Broadly speaking, it refers to a handgun that fits in a pocket and is chambered for cartridges smaller and less potent than standard service handgun rounds. It usually (but not always) means a self-loading pistol, since derringers and snubby revolvers sort of fall into categories of their own. Back in the early days of the smokeless powder era, cartridges such as Browning’s 6.35mm and 7.65mm pocket-pistol rounds (known as the .25 ACP and .32 ACP on this side of the pond) were seen as high-tech innovations, with their metal-jacketed bullets and velocities that seemed very speedy given the diminutive size of their cartridge cases. In fact, .32 ACP was seen as a suitable round for law enforcement and military service in some parts of the world.
A third Browning-designed round, the .380 ACP or 9x17mm, shortly joined these cartridges. In the interwar period, the .32 and .380 found a home in what was seen for many years as the pinnacle of the mouse gun: the Walther PPK.
In the years following World War II, with restrictions clamping down on the ownership and carrying of firearms by private citizens in many countries, the little guns seemed to become less prolific. The USA was one of the last big markets for them, but laws were tightening here too.
The passage of the Gun Control Act of 1968 marked a definitive end to that first golden age. In an attempt to control what anti-gunners called “Saturday night specials,” restrictions were placed on imported handguns that weighed heavily against small size, light weight, small calibers, blowback operation and a host of other features that defined the pocket pistol.
Ironically, domestic companies sprang up to fill the void at the bottom of the market, but it would take time for domestically produced variants of the nicer mouse guns, like those from Beretta and Walther, to reappear.
The spread of concealed carry reform in the 1990s brought a resurgence of interest in these little guns. The next watershed was the introduction of the inexpensive, polymer-framed Kel-Tec P32 around the turn of the millennium. Hot on the heels of that gun came a variant in .380, followed by a host of clones and similar pistols.
Popular to the point of ubiquity among concealed carry permit holders, the mouse gun has only recently started to wane in popularity in the face of increased sales of new single-stack subcompact autos in service calibers, such as the Shield from Smith & Wesson and Glock’s Model 43, that are only marginally harder to conceal than their .32 and .380 kin.
With pocket pistols and their associated cartridges come a number of myths. The most persistent is the idea that the cartridges for which they’re chambered are somehow not worth being taken seriously as defensive rounds.
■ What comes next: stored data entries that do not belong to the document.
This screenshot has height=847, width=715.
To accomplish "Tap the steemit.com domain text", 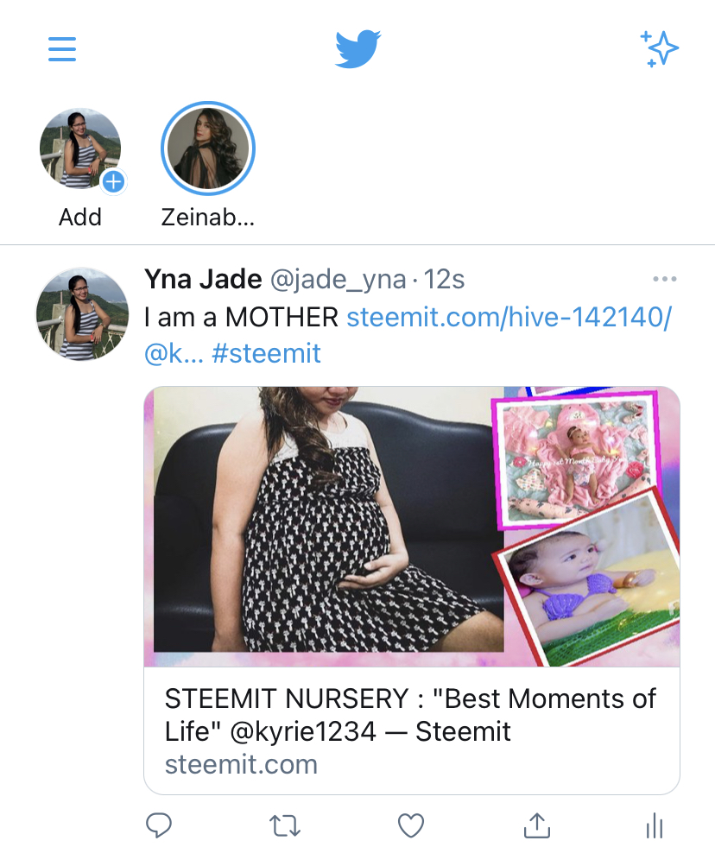I will (241, 764).
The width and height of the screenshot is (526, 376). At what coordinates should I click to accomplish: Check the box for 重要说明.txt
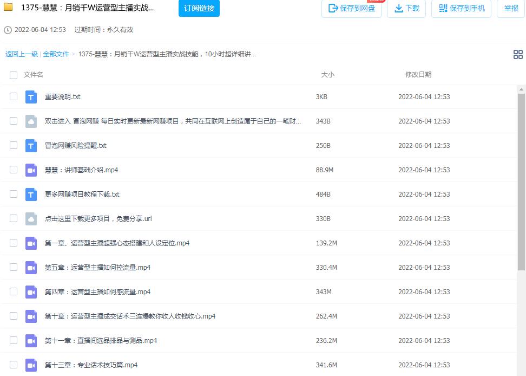coord(14,97)
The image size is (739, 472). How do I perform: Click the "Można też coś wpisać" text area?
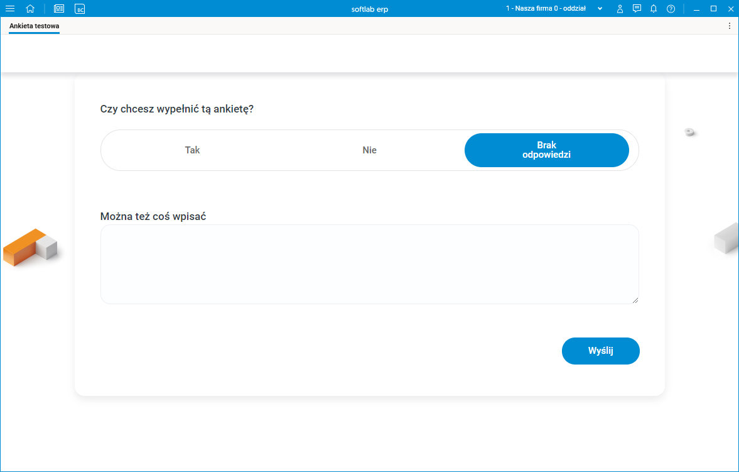click(x=369, y=264)
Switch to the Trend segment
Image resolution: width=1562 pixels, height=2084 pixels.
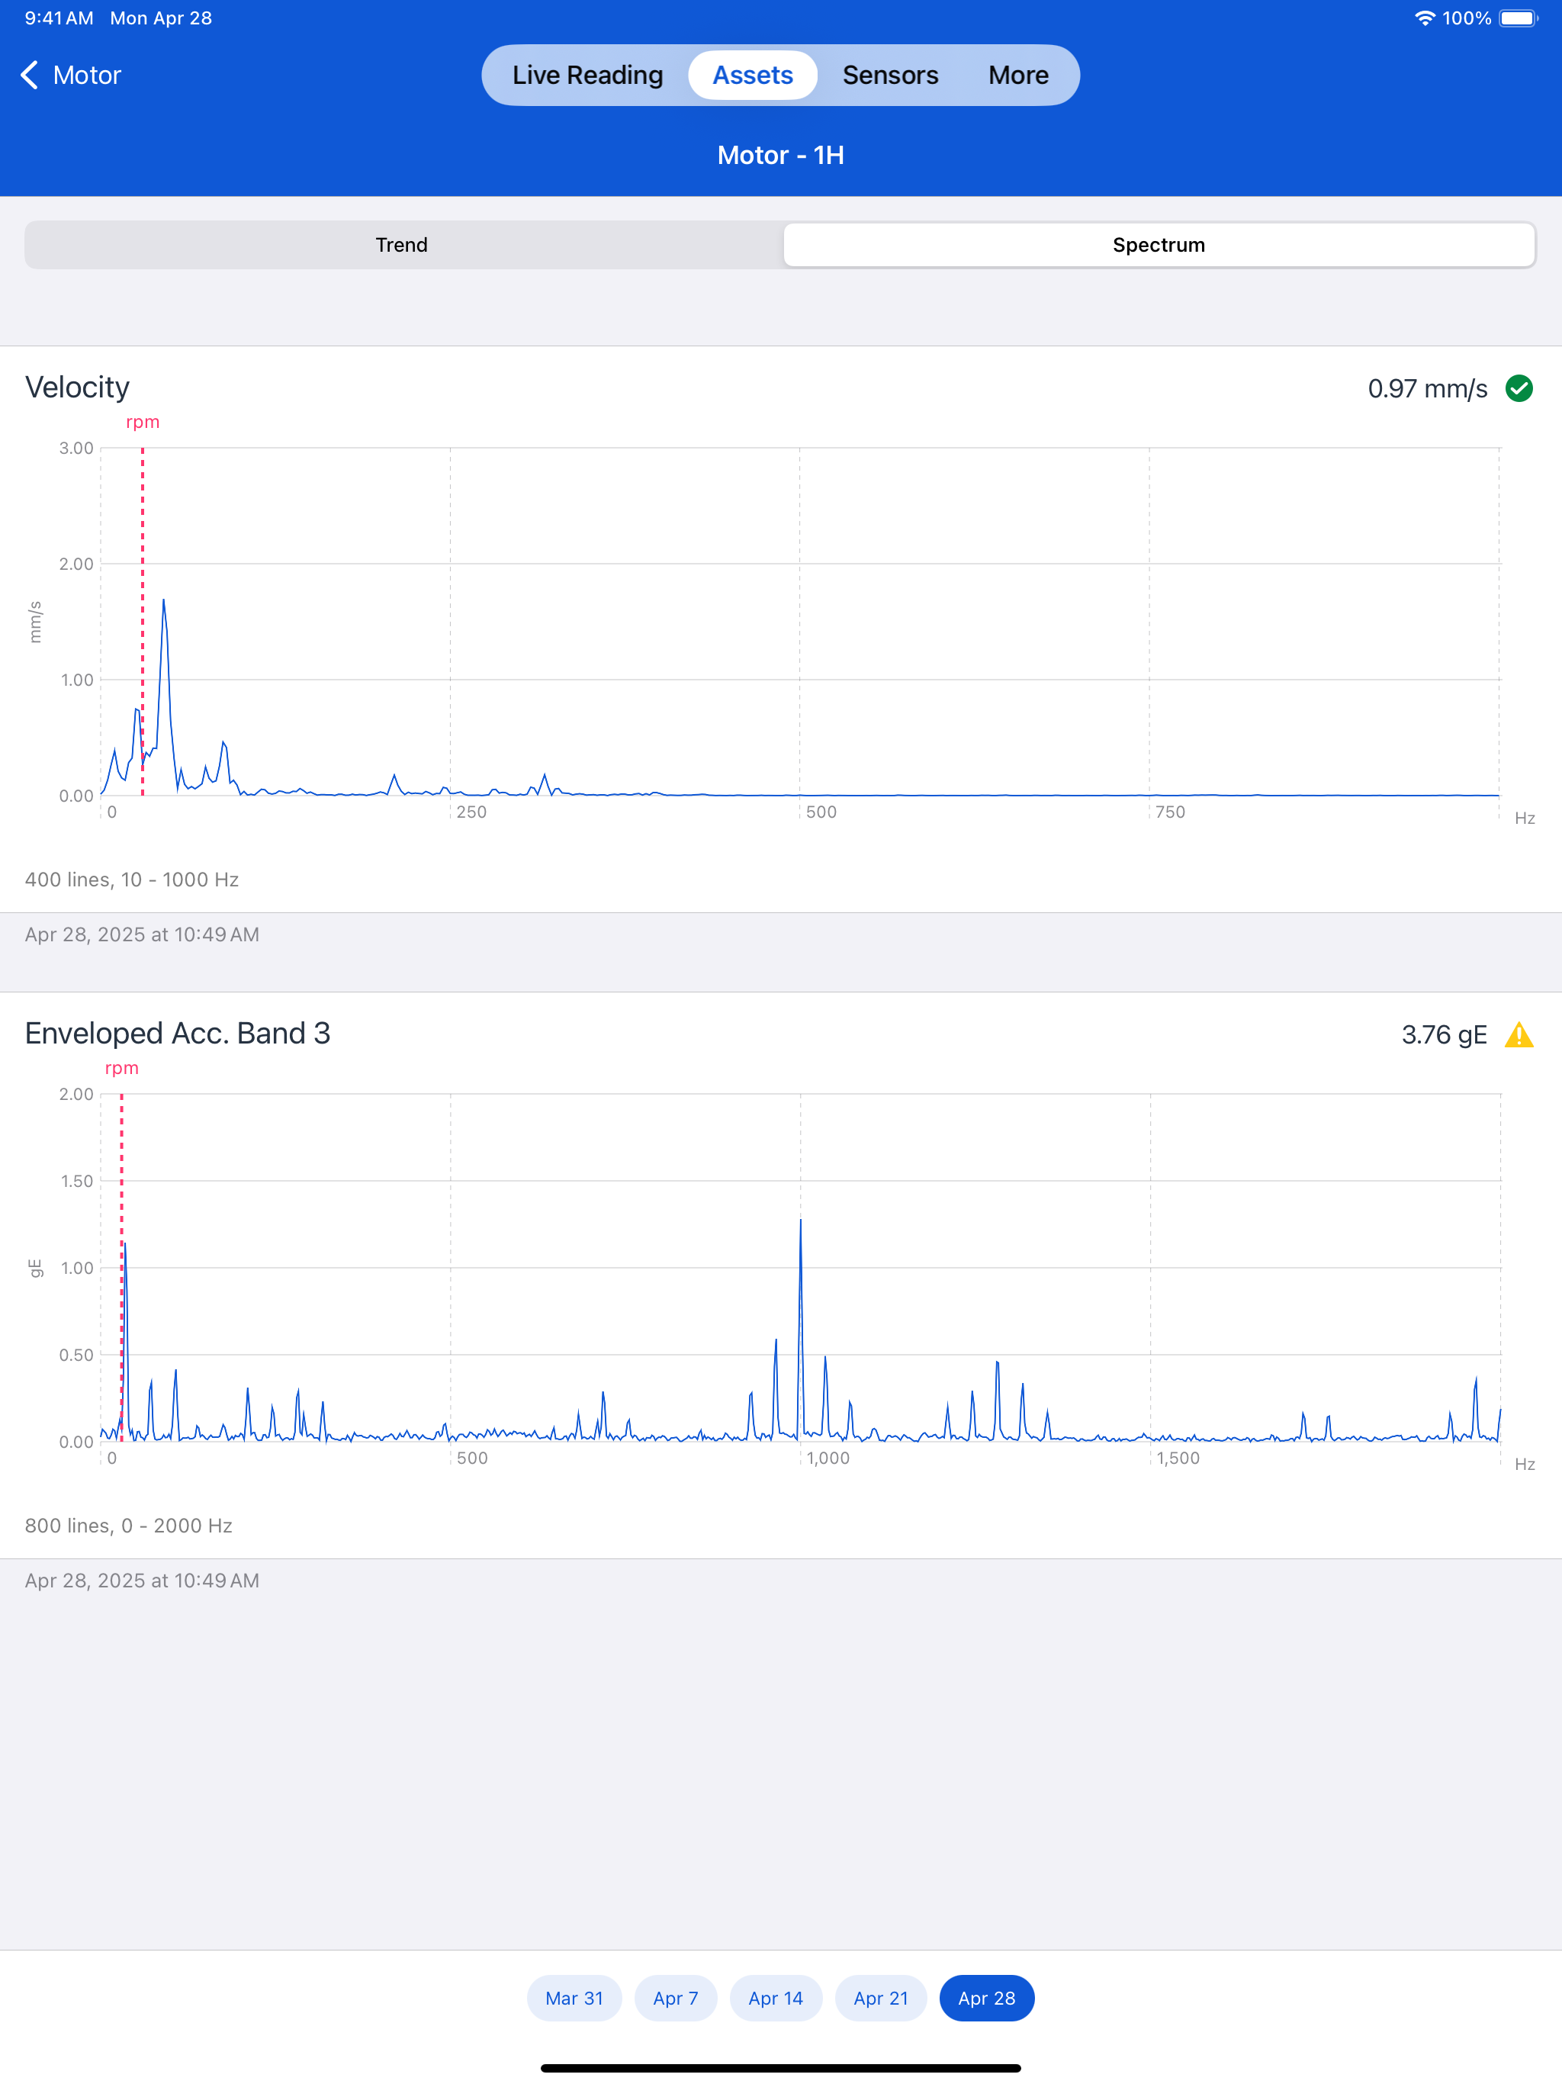[402, 245]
Make no mistake about it: Even the lowly .22 LR and .32 ACP are absolutely capable of penetrating deep enough to hit vital structures in the human body. These are not just jumped-up BB guns with delusions of relevance.
The biggest drawback to mouse-gun rounds is that they have very little to spare in the way of energy and momentum. They are more easily deflected off bone or hard obstacles than service-caliber handgun rounds. Further, some manufacturers offer hollow-point loadings for these smaller cartridges, which, in the unlikely event they expand, reduce the chances of the bullets penetrating deeply enough to reach the vitals. Penetration and expansion are great, but if I am forced to pick between one or the other, I’ll be loading a mouse gun with FMJ and hoping for enough of the latter.
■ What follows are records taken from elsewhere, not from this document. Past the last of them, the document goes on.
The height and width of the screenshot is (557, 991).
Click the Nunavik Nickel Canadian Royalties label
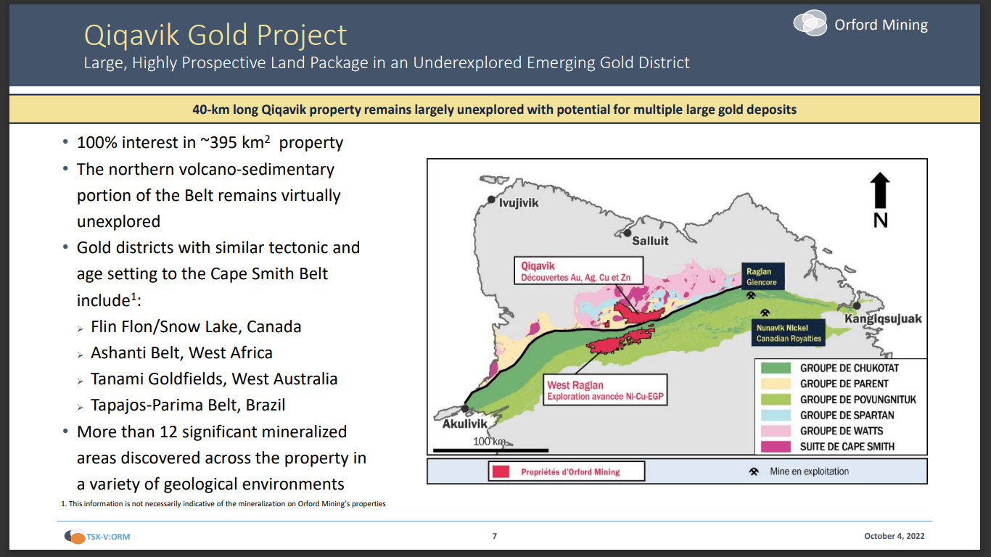(x=787, y=332)
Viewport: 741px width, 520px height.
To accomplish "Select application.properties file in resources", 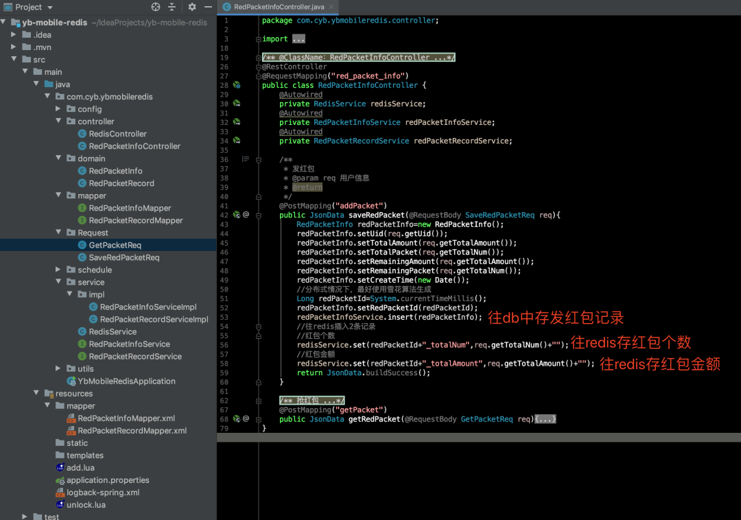I will point(107,480).

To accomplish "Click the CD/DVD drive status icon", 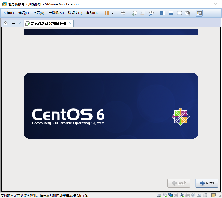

Last among the mouse-gun myths are the weird street legends of extraordinary lethality attributed to the .22 LR round. Yes, .22 probably kills as many or more people every year than any other chambering, but only because it’s far and away the most common round in use. There’s also a popular bit of ballistic lore that claims a .22 bullet will penetrate one side of a bad guy and then, lacking the energy to make it out the other side, ricochet around the inside and puree the innards into something like a felon-flavored Jamba Juice smoothie. Stop spreading that myth. Bullets don’t work that way.